What gives!…? This is always the question.
(1) There is a ginormous power dam downstream at Cornwall that is responsible for providing water to hydroelectric generating dams beyond it – one in Canada and one in the US. It is this dam that controls the flow out of Lake Ontario by opening or closing its gates. Therefore it is this dam that alters the major flow through Lock 23.
Because Lake Ontario is at just the right level at the moment, the outflow at the Cornwall dam is just about “normal”, or “average”, or whatever you want to call it. Technically speaking, it’s currently 8750 m3/s (compare that to the flows in 2017 of 10,500 m3/s when Lake Ontario was flooding and we were frantic to lower its level).
(2) There is a second dam upstream at Iroquois. Its sole purpose is to keep the water level between the two dams manageable for all the people living on those shores – such as maintaining intake water levels and high enough water to get boats in and out. Water levels are considered fine at the moment so its gates are all wide open to allow “normal” upstream river flow.
As far as this summer goes, the water level at Scuba Palace has looked like the photos below all season. In fact it’s looked like this for much of the last 3 years. The first is the view from the public boat ramp, showing water levels under the dock and the ladder well out of the water. The second is the view from our yard looking at the dock. Naturally, it’s the second one that I eye-ball when gauging levels.

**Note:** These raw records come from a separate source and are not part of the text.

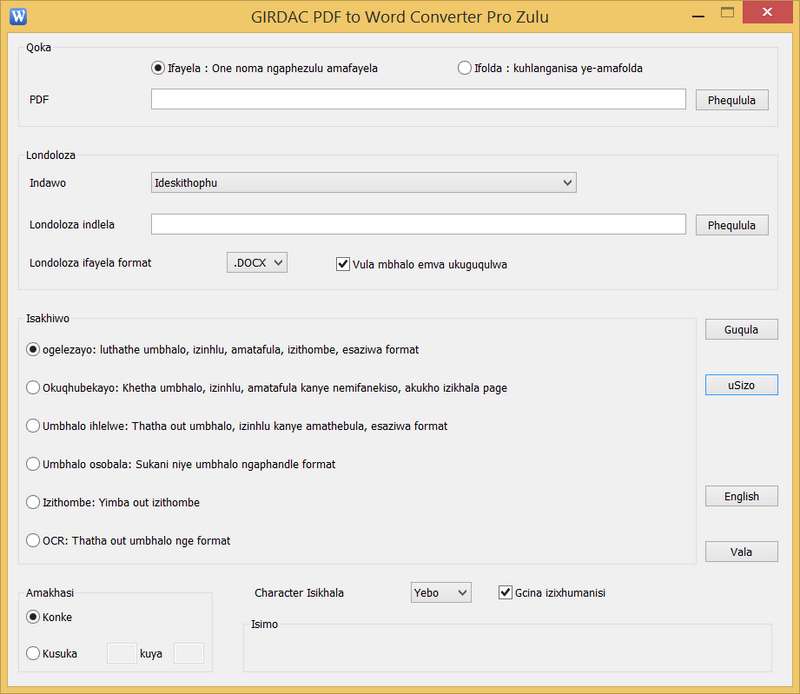
Task: Toggle Vula mbhalo emva ukuguqulwa checkbox
Action: [343, 264]
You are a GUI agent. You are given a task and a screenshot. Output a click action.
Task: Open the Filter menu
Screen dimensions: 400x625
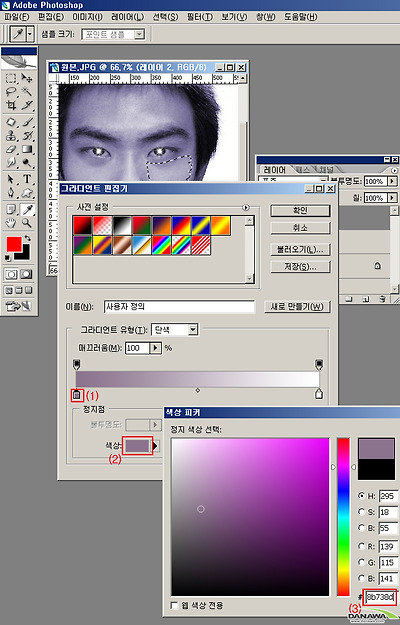coord(199,17)
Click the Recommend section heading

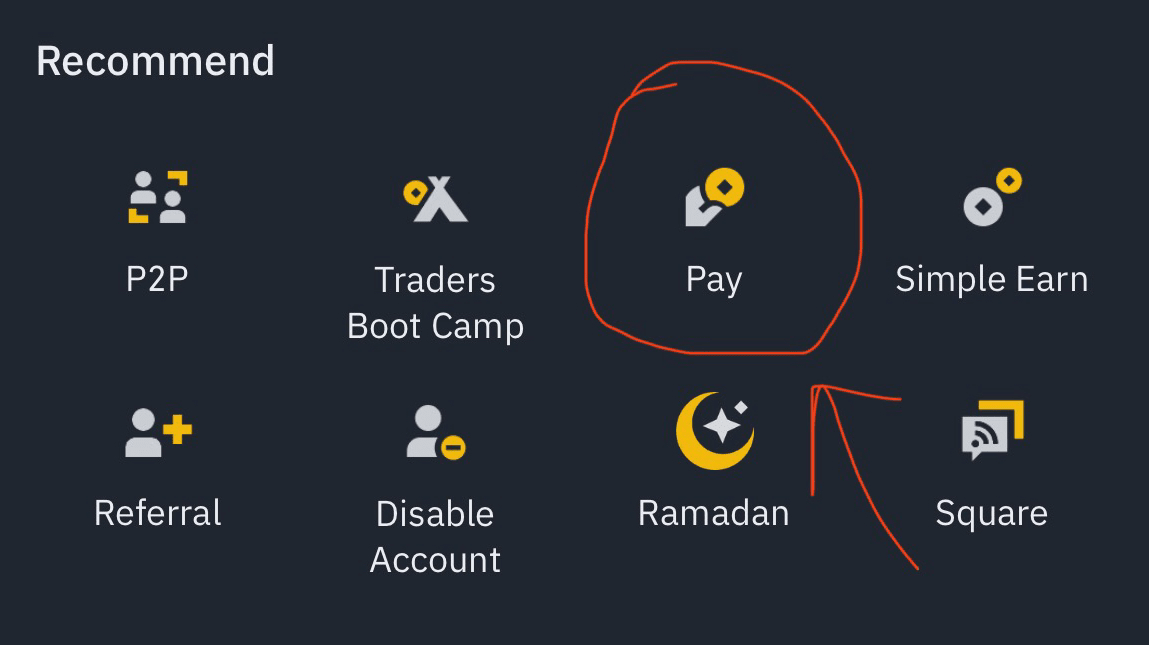coord(155,61)
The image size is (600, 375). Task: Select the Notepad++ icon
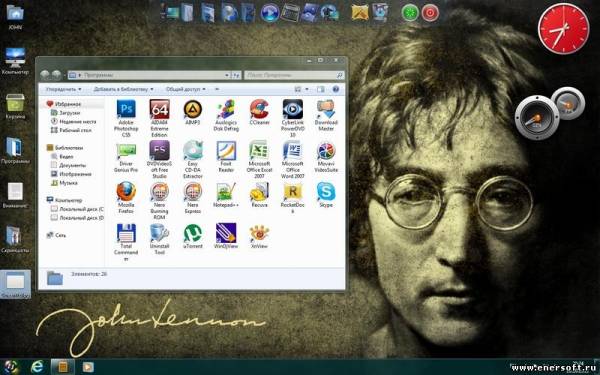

I cannot scientifically say why there has been so little current at the locks, despite high normal current upstream at the Tin Plate site. But here are the flow rates of the river since the end of May, as well as the water level in Lake St. Lawrence (that space between Cornwall and Iroquois which Morrisburg is right in the centre of):
|DATE||FLOW (m3/s)||WATER LEVEL|
|May 25||8890||240 ft|
|June 2||8850||240 ft|
|June 9||8890||240 ft|
|June 16||8850||240 ft|
|June 23||8820||240 ft|
|June 30||8750||240 ft|
|July 7||8710||239 ft|
|July 14||8660||239 ft|
During the last two weeks, the flow has dropped considerably and the level has dropped by 1 foot. One foot makes a great difference in how one approaches the entry at the locks, so it seems perfectly reasonable to me that it would also affect the flow, and vice versa. We shall see as the summer rolls on.